ABSTRACT Objective: To analyze the EGFR mutation index on the cancer blocs of the patients with non - small cell lung cancer (NSCLC) at the Department of Pathology - Hue Central Hospital. Subjects and methods: A prospective, cross-sectional descriptive study of 227 patients with advanced, metastatic non - small cell lung cancer who were mutated in the EGFR gene. The study were carried out on the cancer parrafin blocs stored in Pathology Department, Hue Central Hospital. Results: Mean age 58.29 ± 9.36 years old, male/female ratio 1.58. Histopathology is mainly adenocarcinoma: 96%, squamous epithelium: 0.9%, large cell: 3.1%. EGFR mutation rate positive 38.3%, negative: 61.7%. The rate of positive EGFR mutations in women: (53.4%) is higher than in men: (28.8%).
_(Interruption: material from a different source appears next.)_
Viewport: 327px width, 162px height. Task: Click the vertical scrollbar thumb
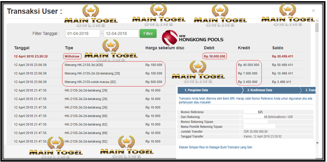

The rate of positive EGFR mutations in the smoking group: (24.4%), insignificant smoking: (32.8%), the non - smoking group (56.6%). The cases of patients carrying mutations in EGFR gene have 50.6% of LREA deletion mutations in exon 19; 40.23% are L858R substitution mutations in exon 21; 3.45% are G719X mutations and 2.3% are G719S mutations in exon 18; 1.14% are Q787 mutations in exon 20; 1.14% are double mutations S768I + V769L in exon 20 and T790M + L858R in exons 20 and 21. Conclusion: The rate of EGFR gene mutation in NSCLC patients was 38.3%, higher in women than in men and especially high in non - smokers or non - smokers, the difference was statistically significant with p. < 0.05. The most common TKI - sensitive mutations include deletion mutations in exon 19 and substitution mutations in exon 21 (accounting for more than 90%), a percentage less than 5% are mutations. Keywords: EGFR, gene mutation, lung cancer.